### [Extracted records]
====================
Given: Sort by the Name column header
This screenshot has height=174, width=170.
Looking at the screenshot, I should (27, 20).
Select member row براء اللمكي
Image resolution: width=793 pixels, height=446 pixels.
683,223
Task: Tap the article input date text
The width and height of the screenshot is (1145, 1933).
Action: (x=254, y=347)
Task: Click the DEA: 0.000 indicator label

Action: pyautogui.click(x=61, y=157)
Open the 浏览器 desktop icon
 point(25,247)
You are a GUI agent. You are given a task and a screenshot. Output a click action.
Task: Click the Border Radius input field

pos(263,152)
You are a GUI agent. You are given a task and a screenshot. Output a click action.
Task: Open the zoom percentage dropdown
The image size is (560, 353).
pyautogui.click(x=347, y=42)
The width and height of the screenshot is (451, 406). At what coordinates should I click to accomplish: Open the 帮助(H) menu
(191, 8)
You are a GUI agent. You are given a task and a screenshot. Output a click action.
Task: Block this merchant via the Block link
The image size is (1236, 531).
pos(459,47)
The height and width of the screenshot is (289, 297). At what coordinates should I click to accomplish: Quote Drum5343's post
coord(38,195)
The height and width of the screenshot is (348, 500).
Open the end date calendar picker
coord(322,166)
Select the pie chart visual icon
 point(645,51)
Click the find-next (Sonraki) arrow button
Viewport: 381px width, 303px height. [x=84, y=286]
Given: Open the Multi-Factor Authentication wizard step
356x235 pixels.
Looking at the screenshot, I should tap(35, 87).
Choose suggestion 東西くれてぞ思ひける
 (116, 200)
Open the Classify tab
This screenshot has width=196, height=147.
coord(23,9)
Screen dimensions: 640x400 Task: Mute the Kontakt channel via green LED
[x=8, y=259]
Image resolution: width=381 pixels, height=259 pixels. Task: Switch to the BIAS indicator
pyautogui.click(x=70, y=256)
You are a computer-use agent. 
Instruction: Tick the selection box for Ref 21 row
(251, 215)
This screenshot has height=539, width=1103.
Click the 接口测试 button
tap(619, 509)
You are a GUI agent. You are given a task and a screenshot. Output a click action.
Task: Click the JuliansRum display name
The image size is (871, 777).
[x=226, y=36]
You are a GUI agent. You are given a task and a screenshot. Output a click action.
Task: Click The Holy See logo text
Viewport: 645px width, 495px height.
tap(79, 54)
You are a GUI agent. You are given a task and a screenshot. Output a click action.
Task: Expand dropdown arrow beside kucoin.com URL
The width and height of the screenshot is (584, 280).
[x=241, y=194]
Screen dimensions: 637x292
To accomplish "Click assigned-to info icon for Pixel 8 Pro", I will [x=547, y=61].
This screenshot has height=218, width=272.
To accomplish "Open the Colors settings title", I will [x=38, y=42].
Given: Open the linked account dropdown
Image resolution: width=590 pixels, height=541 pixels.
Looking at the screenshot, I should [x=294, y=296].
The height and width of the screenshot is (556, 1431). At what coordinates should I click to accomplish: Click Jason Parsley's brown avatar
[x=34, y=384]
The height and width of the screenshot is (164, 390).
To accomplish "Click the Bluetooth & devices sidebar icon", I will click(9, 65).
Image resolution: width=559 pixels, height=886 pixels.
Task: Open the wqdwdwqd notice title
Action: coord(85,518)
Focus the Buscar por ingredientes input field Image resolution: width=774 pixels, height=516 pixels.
====================
### [Task prompt]
Copy every line above without altering a word.

### [The answer]
Given: Sort by the Name column header
This screenshot has height=174, width=170.
Looking at the screenshot, I should (27, 20).
Select member row براء اللمكي
Image resolution: width=793 pixels, height=446 pixels.
683,223
Task: Tap the article input date text
The width and height of the screenshot is (1145, 1933).
Action: (x=254, y=347)
Task: Click the DEA: 0.000 indicator label

Action: pyautogui.click(x=61, y=157)
Open the 浏览器 desktop icon
 point(25,247)
You are a GUI agent. You are given a task and a screenshot. Output a click action.
Task: Click the Border Radius input field

pos(263,152)
You are a GUI agent. You are given a task and a screenshot. Output a click action.
Task: Open the zoom percentage dropdown
The image size is (560, 353).
pyautogui.click(x=347, y=42)
The width and height of the screenshot is (451, 406). At what coordinates should I click to accomplish: Open the 帮助(H) menu
(191, 8)
You are a GUI agent. You are given a task and a screenshot. Output a click action.
Task: Block this merchant via the Block link
The image size is (1236, 531).
pos(459,47)
The height and width of the screenshot is (289, 297). At what coordinates should I click to accomplish: Quote Drum5343's post
coord(38,195)
The height and width of the screenshot is (348, 500).
Open the end date calendar picker
coord(322,166)
Select the pie chart visual icon
 point(645,51)
Click the find-next (Sonraki) arrow button
Viewport: 381px width, 303px height. [x=84, y=286]
Given: Open the Multi-Factor Authentication wizard step
356x235 pixels.
Looking at the screenshot, I should tap(35, 87).
Choose suggestion 東西くれてぞ思ひける
 (116, 200)
Open the Classify tab
This screenshot has width=196, height=147.
coord(23,9)
Screen dimensions: 640x400 Task: Mute the Kontakt channel via green LED
[x=8, y=259]
Image resolution: width=381 pixels, height=259 pixels. Task: Switch to the BIAS indicator
pyautogui.click(x=70, y=256)
You are a computer-use agent. 
Instruction: Tick the selection box for Ref 21 row
(251, 215)
This screenshot has height=539, width=1103.
Click the 接口测试 button
tap(619, 509)
You are a GUI agent. You are given a task and a screenshot. Output a click action.
Task: Click the JuliansRum display name
The image size is (871, 777).
[x=226, y=36]
You are a GUI agent. You are given a task and a screenshot. Output a click action.
Task: Click The Holy See logo text
Viewport: 645px width, 495px height.
tap(79, 54)
You are a GUI agent. You are given a task and a screenshot. Output a click action.
Task: Expand dropdown arrow beside kucoin.com URL
The width and height of the screenshot is (584, 280).
[x=241, y=194]
Screen dimensions: 637x292
To accomplish "Click assigned-to info icon for Pixel 8 Pro", I will [x=547, y=61].
This screenshot has height=218, width=272.
To accomplish "Open the Colors settings title", I will [x=38, y=42].
Given: Open the linked account dropdown
Image resolution: width=590 pixels, height=541 pixels.
Looking at the screenshot, I should [x=294, y=296].
The height and width of the screenshot is (556, 1431). At what coordinates should I click to accomplish: Click Jason Parsley's brown avatar
[x=34, y=384]
The height and width of the screenshot is (164, 390).
To accomplish "Click the Bluetooth & devices sidebar icon", I will click(9, 65).
Image resolution: width=559 pixels, height=886 pixels.
Task: Open the wqdwdwqd notice title
Action: coord(85,518)
Focus the Buscar por ingredientes input field Image resolution: width=774 pixels, height=516 pixels.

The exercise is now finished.